Records from a pointing dataset:
'''

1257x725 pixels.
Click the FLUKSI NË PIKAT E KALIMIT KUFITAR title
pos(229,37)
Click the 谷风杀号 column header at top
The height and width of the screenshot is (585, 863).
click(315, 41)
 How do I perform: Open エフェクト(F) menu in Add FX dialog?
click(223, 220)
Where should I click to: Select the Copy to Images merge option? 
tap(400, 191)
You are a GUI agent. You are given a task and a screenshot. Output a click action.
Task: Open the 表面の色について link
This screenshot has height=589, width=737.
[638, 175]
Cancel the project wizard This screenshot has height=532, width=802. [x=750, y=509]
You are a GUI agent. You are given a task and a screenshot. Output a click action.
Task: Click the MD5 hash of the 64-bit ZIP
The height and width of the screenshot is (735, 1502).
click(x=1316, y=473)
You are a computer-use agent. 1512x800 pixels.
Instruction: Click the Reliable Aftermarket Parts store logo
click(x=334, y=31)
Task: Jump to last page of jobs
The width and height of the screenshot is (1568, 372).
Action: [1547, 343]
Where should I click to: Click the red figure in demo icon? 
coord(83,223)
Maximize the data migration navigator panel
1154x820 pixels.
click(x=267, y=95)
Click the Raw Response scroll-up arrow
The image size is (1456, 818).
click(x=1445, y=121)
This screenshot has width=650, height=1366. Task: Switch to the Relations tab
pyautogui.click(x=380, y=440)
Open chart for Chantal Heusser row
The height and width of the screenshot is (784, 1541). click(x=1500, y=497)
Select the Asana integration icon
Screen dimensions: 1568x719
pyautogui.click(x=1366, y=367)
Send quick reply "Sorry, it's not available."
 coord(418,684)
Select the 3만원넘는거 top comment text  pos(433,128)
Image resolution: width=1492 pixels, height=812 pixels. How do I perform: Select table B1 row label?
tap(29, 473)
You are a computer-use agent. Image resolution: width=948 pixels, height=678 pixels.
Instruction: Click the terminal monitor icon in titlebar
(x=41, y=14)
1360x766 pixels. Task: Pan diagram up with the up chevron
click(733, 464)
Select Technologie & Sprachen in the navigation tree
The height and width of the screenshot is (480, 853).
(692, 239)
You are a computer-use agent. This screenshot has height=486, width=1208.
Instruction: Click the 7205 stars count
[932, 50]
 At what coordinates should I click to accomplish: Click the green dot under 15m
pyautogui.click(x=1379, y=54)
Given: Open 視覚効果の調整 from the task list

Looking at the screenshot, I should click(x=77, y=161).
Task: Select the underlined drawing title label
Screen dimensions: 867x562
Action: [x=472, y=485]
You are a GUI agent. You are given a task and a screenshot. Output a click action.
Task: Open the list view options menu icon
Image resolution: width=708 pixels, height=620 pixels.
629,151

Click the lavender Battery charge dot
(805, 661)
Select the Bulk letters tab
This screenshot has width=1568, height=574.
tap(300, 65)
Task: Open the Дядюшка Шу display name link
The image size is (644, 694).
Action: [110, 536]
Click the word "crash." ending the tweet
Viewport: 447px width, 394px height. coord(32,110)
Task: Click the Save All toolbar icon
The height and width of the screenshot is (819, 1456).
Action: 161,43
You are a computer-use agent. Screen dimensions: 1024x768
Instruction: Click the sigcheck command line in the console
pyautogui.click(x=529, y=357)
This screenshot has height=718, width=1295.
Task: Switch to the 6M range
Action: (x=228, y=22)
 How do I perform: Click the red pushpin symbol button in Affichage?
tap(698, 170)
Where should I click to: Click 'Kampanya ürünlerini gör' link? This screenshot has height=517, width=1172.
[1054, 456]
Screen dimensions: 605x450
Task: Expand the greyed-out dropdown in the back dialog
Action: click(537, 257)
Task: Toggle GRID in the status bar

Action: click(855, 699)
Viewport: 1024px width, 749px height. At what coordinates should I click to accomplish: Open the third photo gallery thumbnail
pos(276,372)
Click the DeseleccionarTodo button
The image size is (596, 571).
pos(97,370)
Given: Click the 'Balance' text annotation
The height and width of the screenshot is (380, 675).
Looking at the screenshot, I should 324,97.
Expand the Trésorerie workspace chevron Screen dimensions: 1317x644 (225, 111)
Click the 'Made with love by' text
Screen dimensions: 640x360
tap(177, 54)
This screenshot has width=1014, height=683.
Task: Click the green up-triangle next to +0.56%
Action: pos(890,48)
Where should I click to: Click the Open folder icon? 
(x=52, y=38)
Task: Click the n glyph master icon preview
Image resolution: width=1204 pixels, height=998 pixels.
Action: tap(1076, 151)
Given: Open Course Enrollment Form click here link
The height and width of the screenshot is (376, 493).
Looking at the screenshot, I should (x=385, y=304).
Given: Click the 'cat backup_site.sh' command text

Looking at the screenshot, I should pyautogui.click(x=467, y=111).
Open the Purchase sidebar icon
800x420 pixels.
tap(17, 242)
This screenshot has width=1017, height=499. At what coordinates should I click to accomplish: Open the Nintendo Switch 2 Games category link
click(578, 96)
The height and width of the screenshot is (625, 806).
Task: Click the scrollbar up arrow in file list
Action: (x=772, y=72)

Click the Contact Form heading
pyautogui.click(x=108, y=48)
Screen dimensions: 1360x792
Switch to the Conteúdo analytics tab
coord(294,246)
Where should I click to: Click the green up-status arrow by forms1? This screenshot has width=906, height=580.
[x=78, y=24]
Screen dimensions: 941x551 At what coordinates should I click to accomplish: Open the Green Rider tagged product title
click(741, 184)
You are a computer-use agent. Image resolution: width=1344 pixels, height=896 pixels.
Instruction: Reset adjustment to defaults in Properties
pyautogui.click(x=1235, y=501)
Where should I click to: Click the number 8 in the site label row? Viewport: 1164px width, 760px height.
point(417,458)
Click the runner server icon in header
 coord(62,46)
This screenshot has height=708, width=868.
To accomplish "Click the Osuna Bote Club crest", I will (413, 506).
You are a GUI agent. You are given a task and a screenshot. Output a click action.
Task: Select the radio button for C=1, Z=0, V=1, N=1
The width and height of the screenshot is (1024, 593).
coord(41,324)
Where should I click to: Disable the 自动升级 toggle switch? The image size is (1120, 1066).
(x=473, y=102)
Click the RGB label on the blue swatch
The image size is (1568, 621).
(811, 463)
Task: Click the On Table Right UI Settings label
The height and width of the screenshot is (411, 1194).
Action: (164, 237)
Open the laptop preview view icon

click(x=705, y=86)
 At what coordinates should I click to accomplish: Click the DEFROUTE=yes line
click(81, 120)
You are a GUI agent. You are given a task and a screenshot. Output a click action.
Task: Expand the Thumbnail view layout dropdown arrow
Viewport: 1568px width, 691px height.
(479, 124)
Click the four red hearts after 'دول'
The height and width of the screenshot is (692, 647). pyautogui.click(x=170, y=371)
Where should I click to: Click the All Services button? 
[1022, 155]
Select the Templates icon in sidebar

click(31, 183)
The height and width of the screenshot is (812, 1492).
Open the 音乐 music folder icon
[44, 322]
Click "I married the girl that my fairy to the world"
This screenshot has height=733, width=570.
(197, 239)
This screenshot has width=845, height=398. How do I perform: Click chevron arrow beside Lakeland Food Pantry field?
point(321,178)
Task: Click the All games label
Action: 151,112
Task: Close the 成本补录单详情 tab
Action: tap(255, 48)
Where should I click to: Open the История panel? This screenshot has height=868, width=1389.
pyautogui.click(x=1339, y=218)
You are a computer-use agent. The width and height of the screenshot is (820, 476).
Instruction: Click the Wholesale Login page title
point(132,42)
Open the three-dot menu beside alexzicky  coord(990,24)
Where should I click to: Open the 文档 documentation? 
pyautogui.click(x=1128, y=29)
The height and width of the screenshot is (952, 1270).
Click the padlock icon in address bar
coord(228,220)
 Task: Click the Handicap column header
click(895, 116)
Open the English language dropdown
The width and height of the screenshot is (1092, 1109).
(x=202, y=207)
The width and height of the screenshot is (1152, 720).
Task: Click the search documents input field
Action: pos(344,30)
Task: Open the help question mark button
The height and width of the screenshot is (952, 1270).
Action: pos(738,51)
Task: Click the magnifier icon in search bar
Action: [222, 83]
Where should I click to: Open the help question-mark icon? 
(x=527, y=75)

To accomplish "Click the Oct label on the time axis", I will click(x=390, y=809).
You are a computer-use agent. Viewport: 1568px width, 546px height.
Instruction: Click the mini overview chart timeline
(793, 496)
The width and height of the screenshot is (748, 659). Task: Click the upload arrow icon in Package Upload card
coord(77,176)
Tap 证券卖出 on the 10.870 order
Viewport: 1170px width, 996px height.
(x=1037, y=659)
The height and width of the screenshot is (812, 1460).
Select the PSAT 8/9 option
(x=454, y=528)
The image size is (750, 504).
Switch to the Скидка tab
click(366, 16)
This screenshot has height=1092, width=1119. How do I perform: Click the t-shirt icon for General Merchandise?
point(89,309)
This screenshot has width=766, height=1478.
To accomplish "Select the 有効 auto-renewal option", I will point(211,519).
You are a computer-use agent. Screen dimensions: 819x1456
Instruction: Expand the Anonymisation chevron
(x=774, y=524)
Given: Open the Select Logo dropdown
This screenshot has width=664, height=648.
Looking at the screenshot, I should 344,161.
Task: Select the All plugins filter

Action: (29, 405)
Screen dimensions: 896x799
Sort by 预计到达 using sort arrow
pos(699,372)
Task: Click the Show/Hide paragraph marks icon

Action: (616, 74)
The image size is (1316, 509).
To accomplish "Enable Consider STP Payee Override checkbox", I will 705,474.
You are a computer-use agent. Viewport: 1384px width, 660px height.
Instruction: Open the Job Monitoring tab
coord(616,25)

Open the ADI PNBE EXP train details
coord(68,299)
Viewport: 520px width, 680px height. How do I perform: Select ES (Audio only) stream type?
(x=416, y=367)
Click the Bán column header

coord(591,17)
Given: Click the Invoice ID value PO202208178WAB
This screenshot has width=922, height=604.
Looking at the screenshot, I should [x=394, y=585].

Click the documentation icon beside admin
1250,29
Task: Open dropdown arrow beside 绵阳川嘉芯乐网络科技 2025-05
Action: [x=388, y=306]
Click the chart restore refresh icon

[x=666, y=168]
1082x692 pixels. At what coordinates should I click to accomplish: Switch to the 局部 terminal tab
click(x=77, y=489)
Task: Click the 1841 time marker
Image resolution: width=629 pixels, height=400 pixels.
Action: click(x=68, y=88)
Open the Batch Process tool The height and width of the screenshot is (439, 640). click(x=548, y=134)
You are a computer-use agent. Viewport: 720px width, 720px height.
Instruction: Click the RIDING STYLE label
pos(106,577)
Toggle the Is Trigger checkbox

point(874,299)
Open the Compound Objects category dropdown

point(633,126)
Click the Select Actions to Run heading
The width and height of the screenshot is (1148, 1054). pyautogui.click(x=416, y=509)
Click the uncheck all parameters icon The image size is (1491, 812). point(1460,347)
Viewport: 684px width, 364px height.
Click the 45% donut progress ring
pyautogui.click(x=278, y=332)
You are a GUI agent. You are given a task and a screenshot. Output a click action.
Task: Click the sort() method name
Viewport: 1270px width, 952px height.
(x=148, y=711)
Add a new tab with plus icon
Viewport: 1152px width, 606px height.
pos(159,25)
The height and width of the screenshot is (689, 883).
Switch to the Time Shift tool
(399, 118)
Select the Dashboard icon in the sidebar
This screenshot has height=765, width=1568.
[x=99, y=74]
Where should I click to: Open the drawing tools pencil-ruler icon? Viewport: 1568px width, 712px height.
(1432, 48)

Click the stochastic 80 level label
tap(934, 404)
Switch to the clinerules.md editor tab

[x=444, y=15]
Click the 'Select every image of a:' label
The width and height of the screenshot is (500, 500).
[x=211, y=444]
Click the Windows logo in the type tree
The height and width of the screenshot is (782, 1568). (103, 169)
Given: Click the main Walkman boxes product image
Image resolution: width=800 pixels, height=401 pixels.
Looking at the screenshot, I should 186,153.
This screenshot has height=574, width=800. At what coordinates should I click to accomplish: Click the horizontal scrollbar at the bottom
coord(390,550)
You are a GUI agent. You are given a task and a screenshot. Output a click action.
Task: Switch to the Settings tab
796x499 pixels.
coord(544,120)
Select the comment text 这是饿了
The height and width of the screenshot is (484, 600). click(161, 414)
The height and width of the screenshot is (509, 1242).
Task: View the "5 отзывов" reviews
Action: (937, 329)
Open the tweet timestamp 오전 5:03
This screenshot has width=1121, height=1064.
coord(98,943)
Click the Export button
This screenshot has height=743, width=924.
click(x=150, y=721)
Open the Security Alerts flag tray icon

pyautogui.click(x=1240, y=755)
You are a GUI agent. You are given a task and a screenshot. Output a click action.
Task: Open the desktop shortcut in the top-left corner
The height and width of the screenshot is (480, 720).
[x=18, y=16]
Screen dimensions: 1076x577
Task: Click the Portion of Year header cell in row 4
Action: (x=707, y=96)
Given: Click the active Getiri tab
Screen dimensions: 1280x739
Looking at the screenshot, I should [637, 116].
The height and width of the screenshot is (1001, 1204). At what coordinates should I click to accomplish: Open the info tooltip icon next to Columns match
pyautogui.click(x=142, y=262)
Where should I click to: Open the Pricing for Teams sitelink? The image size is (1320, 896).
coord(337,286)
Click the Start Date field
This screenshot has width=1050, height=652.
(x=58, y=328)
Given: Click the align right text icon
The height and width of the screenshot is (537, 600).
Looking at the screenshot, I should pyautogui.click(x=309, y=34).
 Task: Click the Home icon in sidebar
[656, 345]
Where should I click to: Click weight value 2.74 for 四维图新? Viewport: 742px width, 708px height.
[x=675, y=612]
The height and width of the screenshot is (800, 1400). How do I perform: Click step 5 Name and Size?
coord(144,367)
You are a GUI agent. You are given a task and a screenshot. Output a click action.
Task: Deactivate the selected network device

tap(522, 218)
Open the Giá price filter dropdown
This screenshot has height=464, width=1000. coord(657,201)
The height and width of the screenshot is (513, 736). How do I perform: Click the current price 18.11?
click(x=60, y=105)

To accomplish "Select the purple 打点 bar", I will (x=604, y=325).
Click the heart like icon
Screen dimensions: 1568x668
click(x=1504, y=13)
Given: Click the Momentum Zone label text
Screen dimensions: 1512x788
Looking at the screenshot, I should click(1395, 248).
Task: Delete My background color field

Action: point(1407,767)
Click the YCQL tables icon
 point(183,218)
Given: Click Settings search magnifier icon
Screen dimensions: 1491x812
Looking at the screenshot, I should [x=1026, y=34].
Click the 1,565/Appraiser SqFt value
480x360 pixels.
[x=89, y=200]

'''

Swap "crest" for "badge" in the stretch from the line containing "Where should I click to: Click the number" through the line containing "Action: (164, 237)". Write out only those lines, with nothing else changed.

Where should I click to: Click the number 8 in the site label row? Viewport: 1164px width, 760px height.
point(417,458)
Click the runner server icon in header
 coord(62,46)
This screenshot has height=708, width=868.
To accomplish "Click the Osuna Bote Club badge", I will (413, 506).
You are a GUI agent. You are given a task and a screenshot. Output a click action.
Task: Select the radio button for C=1, Z=0, V=1, N=1
The width and height of the screenshot is (1024, 593).
coord(41,324)
Where should I click to: Disable the 自动升级 toggle switch? The image size is (1120, 1066).
(x=473, y=102)
Click the RGB label on the blue swatch
The image size is (1568, 621).
(811, 463)
Task: Click the On Table Right UI Settings label
The height and width of the screenshot is (411, 1194).
Action: (164, 237)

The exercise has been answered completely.